Assignment:
Among the lines below, copy each one in which "computer" appears.

Material to process:
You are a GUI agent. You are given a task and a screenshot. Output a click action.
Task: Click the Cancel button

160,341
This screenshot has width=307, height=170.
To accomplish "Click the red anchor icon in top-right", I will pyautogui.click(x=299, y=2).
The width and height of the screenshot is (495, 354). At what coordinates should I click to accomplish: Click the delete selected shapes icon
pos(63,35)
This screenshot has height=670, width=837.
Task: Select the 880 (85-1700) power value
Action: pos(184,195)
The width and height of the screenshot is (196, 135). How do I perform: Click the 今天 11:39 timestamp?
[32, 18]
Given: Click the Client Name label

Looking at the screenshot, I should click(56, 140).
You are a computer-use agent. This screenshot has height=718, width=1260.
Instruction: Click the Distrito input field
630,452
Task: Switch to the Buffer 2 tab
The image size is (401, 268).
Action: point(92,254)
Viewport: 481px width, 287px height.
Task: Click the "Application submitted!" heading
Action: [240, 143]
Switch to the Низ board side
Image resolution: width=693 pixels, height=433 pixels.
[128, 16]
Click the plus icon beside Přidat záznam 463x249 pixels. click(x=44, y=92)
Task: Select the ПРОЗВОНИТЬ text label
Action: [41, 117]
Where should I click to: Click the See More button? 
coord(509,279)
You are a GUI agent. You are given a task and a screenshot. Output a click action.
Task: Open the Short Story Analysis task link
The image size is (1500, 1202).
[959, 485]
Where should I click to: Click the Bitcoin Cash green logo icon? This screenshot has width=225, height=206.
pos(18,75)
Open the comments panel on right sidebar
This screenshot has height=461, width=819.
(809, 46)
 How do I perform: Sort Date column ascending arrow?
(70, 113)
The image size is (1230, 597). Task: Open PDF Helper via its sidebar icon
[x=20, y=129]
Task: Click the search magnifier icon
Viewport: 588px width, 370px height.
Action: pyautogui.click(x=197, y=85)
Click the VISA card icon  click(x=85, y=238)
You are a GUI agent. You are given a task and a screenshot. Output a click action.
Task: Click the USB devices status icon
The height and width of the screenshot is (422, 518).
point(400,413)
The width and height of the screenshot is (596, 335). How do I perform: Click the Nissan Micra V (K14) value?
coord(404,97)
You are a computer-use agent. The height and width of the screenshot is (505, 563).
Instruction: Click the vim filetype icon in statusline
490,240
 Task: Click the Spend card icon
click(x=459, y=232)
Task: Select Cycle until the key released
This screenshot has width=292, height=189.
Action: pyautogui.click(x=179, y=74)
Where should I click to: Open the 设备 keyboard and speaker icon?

Exercise output:
You are a computer-use agent. This screenshot has height=718, width=1260.
You are a computer-use agent. The height and width of the screenshot is (505, 563).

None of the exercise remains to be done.